What is the Earth’s core made of? Simply explained

by Michaela

What the Earth’s core is made of – spherical layers. Inside are the heavy materials, further out are the lighter materials. But there are other material compositions and it is also interesting to know how the researchers know the structure.

What the Earth’s core is made of

The Earth’s core is about 3,480 km in diameter and consists of two layers: The inner core and the outer core.

  • The outer core is about 2,260 kilometres in diameter and about 5,000 degrees hot. It consists of 90 per cent liquid metal, iron and nickel to be precise.
  • The inner core has a diameter of about 1,220 kilometres. It is about 6,000 degrees hot and also consists of 90 per cent iron and nickel, which is solid rather than liquid.
  • The reason for this is the pressure of the other layers of the earth, which weigh on the inner core and compress it so much that its material cannot liquefy.
  • What the remaining ten per cent of the Earth’s core is made of has not yet been definitively determined. However, based on the research of a Japanese research team, science suspects that the third element could be silicon.
  • French research, on the other hand, suggests that the third element could be oxygen.

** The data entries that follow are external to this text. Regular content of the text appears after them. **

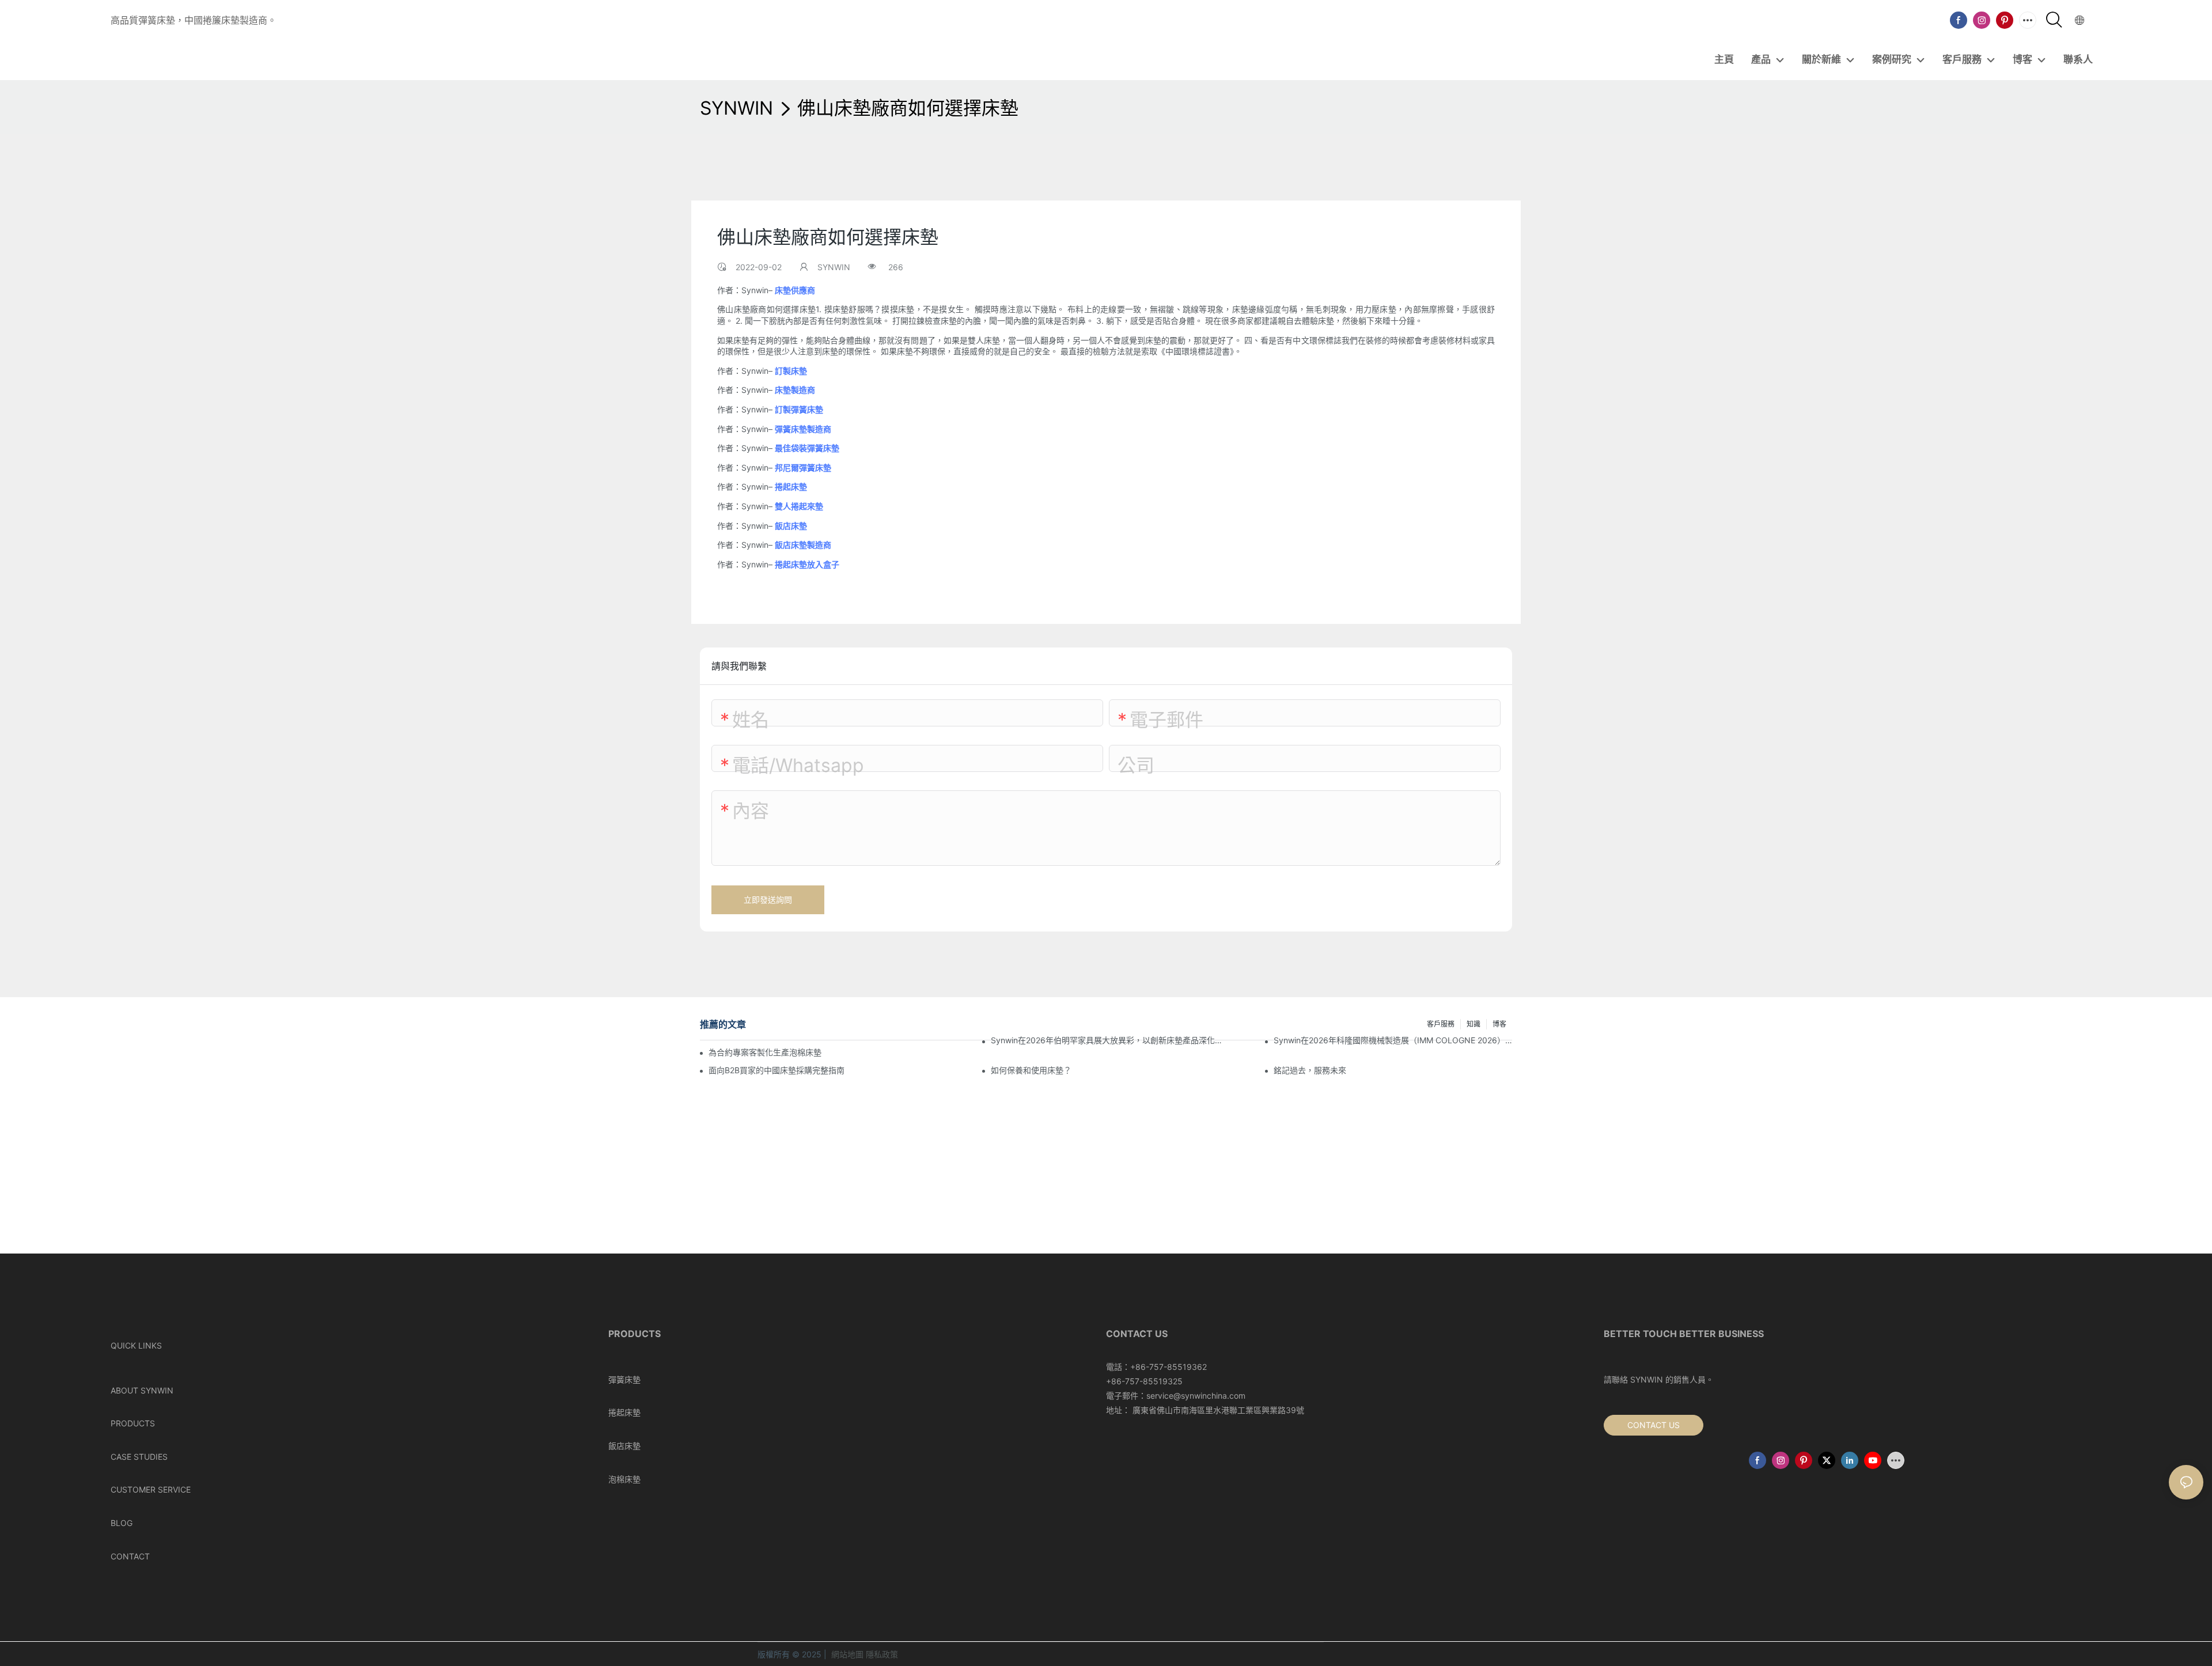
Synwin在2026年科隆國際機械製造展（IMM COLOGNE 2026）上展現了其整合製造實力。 (1393, 1040)
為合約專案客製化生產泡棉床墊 (765, 1052)
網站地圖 (847, 1654)
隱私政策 (882, 1654)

How researchers know the structure

Due to the extreme conditions, it is not possible to penetrate the interior of the earth. The deepest borehole is only 12 kilometres long and barely reaches the border of the Earth’s upper mantle. Nevertheless, there are reliable scientific findings about the structure and material composition of the Earth’s interior.

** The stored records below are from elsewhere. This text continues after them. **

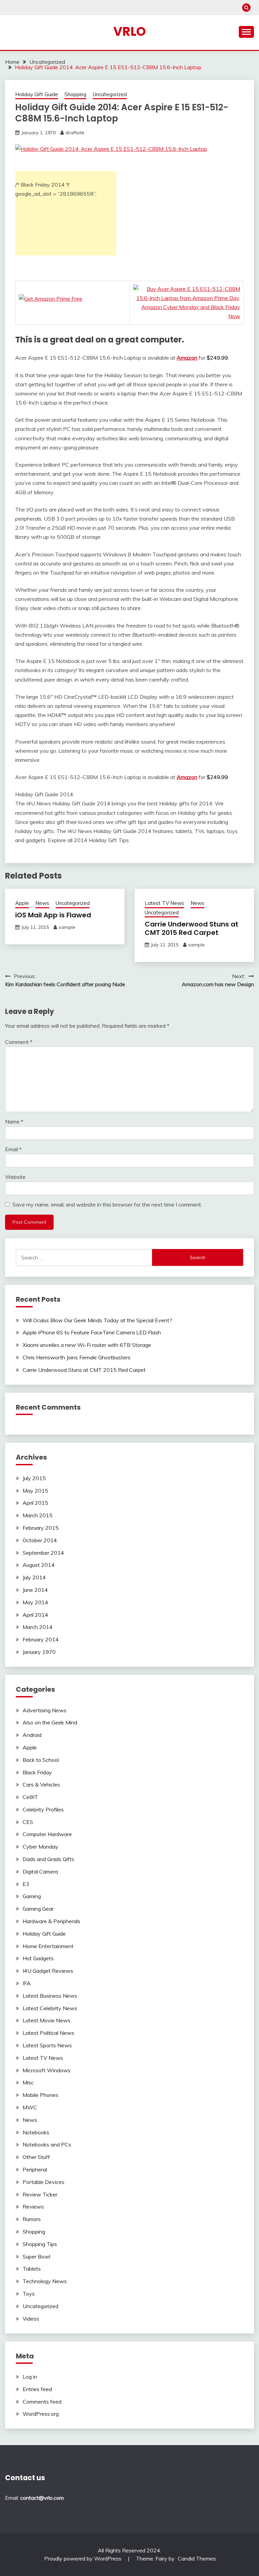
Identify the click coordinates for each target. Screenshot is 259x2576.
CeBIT (30, 1797)
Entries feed (37, 2389)
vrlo (129, 31)
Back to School (41, 1759)
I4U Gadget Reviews (48, 1970)
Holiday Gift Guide (36, 94)
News (42, 903)
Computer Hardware (47, 1834)
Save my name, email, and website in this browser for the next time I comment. (107, 1204)
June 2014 (35, 1589)
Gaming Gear (38, 1908)
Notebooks (36, 2132)
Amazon (187, 357)
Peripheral (35, 2169)
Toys (29, 2293)
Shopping (75, 94)
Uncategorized (110, 94)
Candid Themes (197, 2558)
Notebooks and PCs (47, 2144)
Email (13, 1149)
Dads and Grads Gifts (48, 1859)
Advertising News (44, 1710)
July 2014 (34, 1577)
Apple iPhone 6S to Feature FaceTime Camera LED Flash (92, 1332)
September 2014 (43, 1552)
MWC (30, 2107)
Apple (22, 903)
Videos (31, 2318)
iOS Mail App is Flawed (53, 915)
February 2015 (41, 1527)
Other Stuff (36, 2157)
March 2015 (38, 1515)
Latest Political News (48, 2032)
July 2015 (34, 1478)
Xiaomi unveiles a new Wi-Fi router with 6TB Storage (87, 1344)
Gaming (32, 1896)
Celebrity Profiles (43, 1809)
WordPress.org (41, 2413)
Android (32, 1735)
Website (15, 1176)
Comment (18, 1041)
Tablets (32, 2268)
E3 (26, 1884)
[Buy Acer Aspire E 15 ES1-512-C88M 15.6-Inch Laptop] (186, 316)
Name (14, 1121)
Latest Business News (50, 1995)
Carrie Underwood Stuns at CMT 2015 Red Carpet (191, 928)
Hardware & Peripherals (51, 1921)
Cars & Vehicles (41, 1784)
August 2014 (39, 1564)
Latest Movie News (46, 2020)
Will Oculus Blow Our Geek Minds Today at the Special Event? (97, 1320)
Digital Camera (40, 1871)
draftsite (74, 133)
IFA (27, 1983)
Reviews (33, 2206)
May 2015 (35, 1490)
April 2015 (35, 1502)
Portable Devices (43, 2182)
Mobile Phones (40, 2095)
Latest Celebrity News (50, 2008)
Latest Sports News (47, 2045)
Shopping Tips (40, 2244)
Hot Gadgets (38, 1958)
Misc (28, 2082)
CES (28, 1822)
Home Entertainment (48, 1946)
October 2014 (40, 1540)
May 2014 (35, 1602)
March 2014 (38, 1627)
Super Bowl (36, 2256)
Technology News (45, 2281)
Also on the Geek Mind (50, 1722)
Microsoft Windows (46, 2070)
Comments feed (42, 2401)
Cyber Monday (40, 1846)
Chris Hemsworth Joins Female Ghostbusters (77, 1357)
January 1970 (39, 1652)
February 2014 (41, 1639)
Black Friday (37, 1772)
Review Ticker (40, 2194)
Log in (30, 2376)
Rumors (32, 2219)
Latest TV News (164, 903)
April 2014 (35, 1614)
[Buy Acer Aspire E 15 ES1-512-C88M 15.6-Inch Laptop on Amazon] (111, 148)
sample (67, 927)
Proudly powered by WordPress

  • The research basis for this is earthquakes.
  • Seismographs, devices that can register earthquake waves, are located at various locations all over the earth’s surface.
  • The registered waves have previously passed through the different layers of the earth and accordingly carry information about these layers.
  • Thanks to this information, we now know that the Earth has a two-layer core, a two-layer mantle and a crust.